Eine Schilddrüsenüberfunktion kann zu dem seltenen Krankheitsbild der thyreotoxischen periodischen Lähmung führen (Kung 2006). Relativ häufiger betroffen sind Asiaten, insbesondere jüngere Männer. Schilddrüsenhormon aktiviert die Na/K-ATPase der Skelettmuskulatur und führt so zu einem verstärkten Kaliumeinstrom in die Muskelzellen, insbesondere nach stärkeren körperlichen Anstrengungen. Verstärkt wird der Kaliumeinstrom noch durch Insulin und durch das Streßhormon Adrenalin.

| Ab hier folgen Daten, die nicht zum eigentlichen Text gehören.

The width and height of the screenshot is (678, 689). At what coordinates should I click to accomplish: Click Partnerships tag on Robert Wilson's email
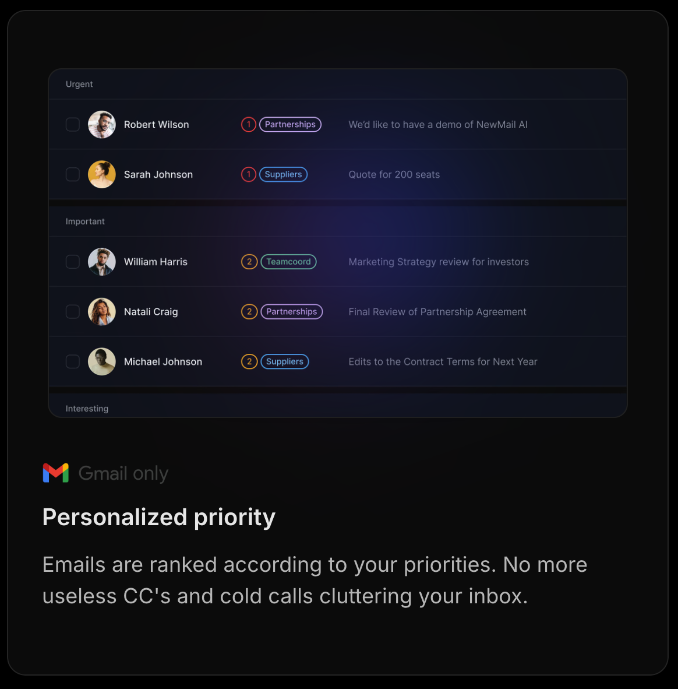coord(290,125)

In der Folge sinkt der Kaliumspiegel im Blut, bisweilen auf lebensbedrohlich niedrige Werte. Typisch ist eine Schilderung von wiederkehrender Muskelschwäche bis hin zur Lähmung, insbesondere nach Sport und anschliessenden kohlehydratreichen Mahlzeiten (Insulinwirkung verstärkt durch Sport, Insulinspiegel erhöht nach Mahlzeit).

Das Ausmaß der Hyperthyreose bei der periodischen hypokaliämischen Lähmung ist oft nur gering. Die Ursache der Hyperthyreose (hyperfunktioneller Knoten oder Immunthyreopathie) ist für die Entwicklung der Erkrankung weniger wichtig als die genetische Ausstattung des Patienten. Durch Behandlung mit einem nicht kardio-selektiven Betablocker wie Propranolol (nicht Metoprolol) lässt sich die Erkrankung wirksam behandeln. Akut ist bei ausgeprägter Hypokaliämie eine intravenöse Kaliumgabe erforderlich. Um eine rebound-Hyperkaliämie zu vermeiden sollte das Kalium im Anfall nur vorsichtig auf niedrig-normale Werte angehoben werden (Kung 2006). Eine Sanierung der Hyperthyreose führt zur abschliessenden Ausheilung der Erkrankung.